New drugs in the making
The Indian Council of Medical Research has joined hands with foreign institutions to develop drugs against killer diseases.
As not much research was being done on diseases like kala azar, sleeping sickness that hit the poorest in the world, Indian Council of Medical Research has joined hands with foreign institutions to develop drugs against killer diseases.
'Only 10 per cent of global health research is devoted to 'neglected diseases' that account for 90 per cent of the global disease burden,' Dr NK Ganguly, director general ICMR told reporters here on Wednesday.

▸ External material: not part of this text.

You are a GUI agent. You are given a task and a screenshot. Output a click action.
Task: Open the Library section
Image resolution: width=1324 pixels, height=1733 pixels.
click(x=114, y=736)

Diseases such as kala azar (leishmaniasis), sleeping sickness (human African trypanosomiasis), Chagas disease afflict the deeply impoverished in developing countries, he said. Bihar alone has 84,000 active kala azar cases at any moment, he said. Eastern UP and West Bengal also have cases though less than those in Bihar.

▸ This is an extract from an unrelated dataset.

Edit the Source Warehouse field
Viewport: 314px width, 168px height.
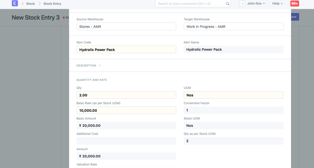click(x=126, y=26)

While the patients suffering from thee diseases desperately need new affordable, accessible and effective drugs in view of resistance and toxicity associated with the currently available drugs, these diseases do not represent a market profitable enough to attract research and development, he said.
The new partnershp, Drugs for Neglected Diseases Initiative DNDi), to be formally launched on 3rd next month in Geneva, involves 'Medicins Sans Frontieres (MSF)', Institut Pasteur, Kenya Medical Research Institute (KEMRI), the Oswaldo Cruz Foundation, and the Malaysian Ministry of Health besides ICMR.
The partnership aims to spend about 250 million dollars in the next 10-12 years. One third of this money would come from general public, 50 per cent from public instiututions and the rest from the donations, Pecoul said.
It would lead to development of affordable drugs and stregthen existing R and D capacity in developing countries affected by these diseases, he said.
Investments in drugs for neglected diseases is a mere trickle compared to that in drugs for diseases like cancer, hypertension, lifestyle disorders such as imotence, obesity and baldness, Pecoul said.
Ganguly said that the TDR - the Special Progrtamme for Resaerch and Training in Tropical Diseases (TDR) was the only body who was working in this field. It had led to the development of a new drug for kala azar with partnershp in ICMR.
'DNDi would facilitate availability of a product developed in one country to the other,' according to Ganguly.